What the task asks – Find the string "flag" in the records. Copy each line that has it.

Records for this exercise –
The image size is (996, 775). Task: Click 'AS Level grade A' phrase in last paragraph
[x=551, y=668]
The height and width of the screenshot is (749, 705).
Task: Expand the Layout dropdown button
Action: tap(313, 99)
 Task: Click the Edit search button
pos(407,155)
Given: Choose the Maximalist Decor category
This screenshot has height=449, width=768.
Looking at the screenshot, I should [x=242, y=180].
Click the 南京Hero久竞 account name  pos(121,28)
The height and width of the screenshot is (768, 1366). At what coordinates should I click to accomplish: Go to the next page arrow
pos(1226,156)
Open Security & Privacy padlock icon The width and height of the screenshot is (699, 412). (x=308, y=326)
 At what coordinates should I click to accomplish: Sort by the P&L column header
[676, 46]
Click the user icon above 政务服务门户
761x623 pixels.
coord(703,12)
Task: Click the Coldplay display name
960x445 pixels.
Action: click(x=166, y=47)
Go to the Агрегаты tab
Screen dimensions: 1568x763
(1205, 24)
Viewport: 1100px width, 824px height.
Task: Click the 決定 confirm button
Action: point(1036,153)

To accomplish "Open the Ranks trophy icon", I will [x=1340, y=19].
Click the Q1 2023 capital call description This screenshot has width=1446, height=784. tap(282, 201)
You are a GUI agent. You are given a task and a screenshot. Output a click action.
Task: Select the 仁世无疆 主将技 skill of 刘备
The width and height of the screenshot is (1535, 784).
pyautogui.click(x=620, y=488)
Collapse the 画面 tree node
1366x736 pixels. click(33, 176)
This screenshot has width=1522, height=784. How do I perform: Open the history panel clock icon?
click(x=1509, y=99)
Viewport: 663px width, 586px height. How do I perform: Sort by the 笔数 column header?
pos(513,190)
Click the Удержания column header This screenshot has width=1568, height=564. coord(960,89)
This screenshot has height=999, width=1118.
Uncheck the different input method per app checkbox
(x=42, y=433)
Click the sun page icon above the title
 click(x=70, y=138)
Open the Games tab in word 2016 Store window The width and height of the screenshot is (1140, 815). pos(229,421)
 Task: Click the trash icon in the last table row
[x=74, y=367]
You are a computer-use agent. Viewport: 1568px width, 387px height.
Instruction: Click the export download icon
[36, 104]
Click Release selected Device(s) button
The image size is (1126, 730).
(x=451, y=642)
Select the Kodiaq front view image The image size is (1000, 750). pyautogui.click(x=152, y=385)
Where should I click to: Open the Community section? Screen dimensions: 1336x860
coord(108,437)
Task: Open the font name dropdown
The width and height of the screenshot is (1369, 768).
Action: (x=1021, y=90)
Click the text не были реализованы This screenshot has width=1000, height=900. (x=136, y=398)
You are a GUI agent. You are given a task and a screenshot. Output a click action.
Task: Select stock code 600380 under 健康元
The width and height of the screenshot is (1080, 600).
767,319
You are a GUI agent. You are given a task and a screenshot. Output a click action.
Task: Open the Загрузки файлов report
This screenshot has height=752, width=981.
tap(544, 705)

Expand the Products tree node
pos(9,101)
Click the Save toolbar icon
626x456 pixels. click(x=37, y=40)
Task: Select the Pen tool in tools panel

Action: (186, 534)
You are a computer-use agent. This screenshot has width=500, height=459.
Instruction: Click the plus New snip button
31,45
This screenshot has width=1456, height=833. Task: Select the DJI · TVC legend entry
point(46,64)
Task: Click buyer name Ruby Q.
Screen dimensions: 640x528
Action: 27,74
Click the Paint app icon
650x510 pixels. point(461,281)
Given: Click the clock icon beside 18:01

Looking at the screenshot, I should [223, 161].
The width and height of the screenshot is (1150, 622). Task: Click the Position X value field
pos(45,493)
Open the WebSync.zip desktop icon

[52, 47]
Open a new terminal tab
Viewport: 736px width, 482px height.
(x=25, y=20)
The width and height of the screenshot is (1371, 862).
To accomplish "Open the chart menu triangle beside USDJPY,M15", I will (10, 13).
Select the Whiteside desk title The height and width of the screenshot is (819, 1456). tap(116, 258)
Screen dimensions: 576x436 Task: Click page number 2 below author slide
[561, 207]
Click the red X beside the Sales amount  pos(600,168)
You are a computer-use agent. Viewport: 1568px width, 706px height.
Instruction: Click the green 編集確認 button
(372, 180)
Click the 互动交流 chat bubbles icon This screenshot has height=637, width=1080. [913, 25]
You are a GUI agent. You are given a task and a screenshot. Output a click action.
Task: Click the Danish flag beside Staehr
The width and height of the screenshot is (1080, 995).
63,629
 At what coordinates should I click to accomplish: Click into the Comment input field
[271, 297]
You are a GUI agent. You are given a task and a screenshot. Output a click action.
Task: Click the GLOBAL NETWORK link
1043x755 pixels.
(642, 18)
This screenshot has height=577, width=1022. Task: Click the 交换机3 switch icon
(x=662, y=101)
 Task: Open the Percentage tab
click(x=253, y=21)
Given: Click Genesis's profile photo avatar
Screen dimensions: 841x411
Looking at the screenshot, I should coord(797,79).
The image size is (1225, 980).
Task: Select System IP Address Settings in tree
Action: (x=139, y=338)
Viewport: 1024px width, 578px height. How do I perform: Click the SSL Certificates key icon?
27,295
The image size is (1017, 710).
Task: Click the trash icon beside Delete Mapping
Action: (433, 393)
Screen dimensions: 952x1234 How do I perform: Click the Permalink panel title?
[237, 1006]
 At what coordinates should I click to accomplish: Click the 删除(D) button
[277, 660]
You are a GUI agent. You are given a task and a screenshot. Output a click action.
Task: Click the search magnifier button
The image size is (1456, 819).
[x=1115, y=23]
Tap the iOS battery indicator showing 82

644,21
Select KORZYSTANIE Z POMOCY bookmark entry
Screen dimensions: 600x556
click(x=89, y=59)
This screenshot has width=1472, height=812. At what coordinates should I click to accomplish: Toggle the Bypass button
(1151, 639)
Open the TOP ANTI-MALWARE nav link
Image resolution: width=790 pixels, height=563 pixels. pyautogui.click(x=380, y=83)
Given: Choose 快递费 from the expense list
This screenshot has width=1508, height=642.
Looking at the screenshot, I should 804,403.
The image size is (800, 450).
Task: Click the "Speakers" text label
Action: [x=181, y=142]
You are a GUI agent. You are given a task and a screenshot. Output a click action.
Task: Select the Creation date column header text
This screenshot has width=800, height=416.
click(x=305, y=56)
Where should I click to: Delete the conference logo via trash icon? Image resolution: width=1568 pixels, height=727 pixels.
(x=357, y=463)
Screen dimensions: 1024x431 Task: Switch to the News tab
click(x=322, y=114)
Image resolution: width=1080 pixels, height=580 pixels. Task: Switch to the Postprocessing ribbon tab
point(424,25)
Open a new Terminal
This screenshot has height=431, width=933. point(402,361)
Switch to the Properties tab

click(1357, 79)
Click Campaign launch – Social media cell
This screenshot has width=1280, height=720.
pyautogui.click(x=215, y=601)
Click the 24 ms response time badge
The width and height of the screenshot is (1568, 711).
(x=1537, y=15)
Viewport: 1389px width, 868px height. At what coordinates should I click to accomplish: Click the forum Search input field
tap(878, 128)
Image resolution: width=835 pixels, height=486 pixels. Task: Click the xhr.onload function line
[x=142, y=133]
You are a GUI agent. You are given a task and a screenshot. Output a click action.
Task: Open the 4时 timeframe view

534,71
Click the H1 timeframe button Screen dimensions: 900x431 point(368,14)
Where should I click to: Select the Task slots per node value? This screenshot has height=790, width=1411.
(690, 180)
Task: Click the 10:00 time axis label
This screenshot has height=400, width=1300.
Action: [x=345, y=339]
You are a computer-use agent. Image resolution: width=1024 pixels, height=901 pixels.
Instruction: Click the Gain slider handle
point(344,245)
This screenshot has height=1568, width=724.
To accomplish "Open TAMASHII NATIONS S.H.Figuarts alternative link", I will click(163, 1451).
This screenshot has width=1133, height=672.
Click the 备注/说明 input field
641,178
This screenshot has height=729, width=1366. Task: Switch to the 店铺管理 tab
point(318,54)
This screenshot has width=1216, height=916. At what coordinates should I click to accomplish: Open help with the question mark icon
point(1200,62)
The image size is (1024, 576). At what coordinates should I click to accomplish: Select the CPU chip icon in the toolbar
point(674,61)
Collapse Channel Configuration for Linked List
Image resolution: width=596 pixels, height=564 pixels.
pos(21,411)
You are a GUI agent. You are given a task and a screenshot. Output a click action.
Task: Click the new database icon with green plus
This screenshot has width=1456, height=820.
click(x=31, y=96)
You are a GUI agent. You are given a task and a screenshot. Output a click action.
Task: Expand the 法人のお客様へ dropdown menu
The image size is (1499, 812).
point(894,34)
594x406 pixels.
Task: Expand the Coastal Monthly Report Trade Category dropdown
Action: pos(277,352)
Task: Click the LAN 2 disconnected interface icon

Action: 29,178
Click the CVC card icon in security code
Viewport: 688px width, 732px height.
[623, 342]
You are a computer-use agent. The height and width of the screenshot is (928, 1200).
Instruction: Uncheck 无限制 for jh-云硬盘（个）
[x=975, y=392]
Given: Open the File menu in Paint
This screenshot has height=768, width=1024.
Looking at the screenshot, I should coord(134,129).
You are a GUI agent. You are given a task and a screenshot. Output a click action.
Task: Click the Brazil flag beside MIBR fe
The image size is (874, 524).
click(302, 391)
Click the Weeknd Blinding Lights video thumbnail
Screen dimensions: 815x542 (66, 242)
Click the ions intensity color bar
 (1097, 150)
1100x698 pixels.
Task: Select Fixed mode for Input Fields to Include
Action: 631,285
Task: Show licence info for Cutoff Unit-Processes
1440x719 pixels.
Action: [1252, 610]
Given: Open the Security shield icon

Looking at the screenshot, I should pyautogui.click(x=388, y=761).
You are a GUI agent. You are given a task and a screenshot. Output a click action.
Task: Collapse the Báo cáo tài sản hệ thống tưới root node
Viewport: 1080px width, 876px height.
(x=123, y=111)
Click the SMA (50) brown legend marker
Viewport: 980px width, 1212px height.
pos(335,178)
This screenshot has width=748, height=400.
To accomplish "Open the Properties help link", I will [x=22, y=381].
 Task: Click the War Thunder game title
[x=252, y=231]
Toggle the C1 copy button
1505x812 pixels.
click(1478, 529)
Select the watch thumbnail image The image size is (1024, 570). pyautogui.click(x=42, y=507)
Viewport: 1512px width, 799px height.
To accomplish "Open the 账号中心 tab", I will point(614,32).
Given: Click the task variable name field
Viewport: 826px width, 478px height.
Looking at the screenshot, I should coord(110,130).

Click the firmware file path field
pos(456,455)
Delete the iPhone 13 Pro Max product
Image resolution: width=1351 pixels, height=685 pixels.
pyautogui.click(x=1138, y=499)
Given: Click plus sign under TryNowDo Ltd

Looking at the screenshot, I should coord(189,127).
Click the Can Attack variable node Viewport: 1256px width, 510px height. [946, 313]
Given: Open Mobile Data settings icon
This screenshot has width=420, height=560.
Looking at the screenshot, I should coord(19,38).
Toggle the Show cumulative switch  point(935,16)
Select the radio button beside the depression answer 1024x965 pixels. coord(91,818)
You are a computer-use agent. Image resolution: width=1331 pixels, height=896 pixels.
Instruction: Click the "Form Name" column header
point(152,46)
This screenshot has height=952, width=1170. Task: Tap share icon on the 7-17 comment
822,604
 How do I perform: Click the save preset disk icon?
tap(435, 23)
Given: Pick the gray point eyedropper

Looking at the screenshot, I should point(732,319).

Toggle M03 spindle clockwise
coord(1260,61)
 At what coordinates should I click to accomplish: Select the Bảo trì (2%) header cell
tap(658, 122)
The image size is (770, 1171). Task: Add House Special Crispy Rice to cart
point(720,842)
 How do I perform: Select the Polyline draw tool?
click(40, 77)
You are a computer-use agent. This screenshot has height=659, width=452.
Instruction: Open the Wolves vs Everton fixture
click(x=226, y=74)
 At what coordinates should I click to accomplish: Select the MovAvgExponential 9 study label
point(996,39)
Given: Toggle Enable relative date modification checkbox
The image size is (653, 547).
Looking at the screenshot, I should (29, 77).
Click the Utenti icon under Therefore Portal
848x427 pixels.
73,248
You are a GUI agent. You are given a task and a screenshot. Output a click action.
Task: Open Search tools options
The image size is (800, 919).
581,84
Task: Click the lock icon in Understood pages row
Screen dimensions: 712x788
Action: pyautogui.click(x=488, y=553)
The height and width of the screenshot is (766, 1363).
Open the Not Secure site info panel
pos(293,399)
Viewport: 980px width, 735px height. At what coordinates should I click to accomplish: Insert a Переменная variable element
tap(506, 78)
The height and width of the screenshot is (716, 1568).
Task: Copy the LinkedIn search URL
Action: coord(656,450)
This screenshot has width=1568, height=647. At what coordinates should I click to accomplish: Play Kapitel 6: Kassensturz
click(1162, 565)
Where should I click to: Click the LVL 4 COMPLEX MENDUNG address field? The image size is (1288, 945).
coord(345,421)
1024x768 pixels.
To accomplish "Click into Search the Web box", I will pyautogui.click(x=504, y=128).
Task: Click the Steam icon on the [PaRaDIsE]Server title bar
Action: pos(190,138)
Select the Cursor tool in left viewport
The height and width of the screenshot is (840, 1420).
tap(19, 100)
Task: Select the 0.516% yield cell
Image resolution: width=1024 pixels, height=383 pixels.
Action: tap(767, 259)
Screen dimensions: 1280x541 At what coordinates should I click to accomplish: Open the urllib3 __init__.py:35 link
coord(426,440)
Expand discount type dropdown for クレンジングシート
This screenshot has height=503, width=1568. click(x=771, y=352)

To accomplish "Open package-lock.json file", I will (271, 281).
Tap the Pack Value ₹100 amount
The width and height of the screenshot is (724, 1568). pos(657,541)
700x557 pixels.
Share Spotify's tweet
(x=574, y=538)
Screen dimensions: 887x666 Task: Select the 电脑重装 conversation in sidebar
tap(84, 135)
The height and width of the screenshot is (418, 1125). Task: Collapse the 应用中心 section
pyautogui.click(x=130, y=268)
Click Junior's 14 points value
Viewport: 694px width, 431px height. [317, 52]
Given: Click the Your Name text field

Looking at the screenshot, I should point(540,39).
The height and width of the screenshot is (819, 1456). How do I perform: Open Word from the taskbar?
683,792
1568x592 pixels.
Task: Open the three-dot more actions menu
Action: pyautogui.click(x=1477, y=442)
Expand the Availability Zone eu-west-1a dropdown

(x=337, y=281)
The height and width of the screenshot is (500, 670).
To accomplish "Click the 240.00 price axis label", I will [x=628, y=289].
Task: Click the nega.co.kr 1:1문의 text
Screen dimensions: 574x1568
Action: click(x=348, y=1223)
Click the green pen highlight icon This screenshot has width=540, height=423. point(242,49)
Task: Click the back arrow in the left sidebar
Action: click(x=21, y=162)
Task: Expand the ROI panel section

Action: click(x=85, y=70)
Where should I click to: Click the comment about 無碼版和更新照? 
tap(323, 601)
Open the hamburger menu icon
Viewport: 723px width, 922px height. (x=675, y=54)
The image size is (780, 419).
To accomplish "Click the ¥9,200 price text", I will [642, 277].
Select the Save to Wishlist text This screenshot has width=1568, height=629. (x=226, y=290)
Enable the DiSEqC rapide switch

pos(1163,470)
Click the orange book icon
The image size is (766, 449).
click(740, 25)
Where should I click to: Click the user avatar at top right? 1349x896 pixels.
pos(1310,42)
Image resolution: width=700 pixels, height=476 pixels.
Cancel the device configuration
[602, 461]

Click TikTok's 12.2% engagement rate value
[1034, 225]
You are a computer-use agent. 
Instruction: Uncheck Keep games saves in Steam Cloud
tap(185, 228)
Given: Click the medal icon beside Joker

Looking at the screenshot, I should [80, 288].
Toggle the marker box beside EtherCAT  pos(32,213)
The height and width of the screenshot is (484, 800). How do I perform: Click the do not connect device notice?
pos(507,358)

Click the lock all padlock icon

Result below –
Task: Click the Danish flag beside Staehr
Task: Click the Brazil flag beside MIBR fe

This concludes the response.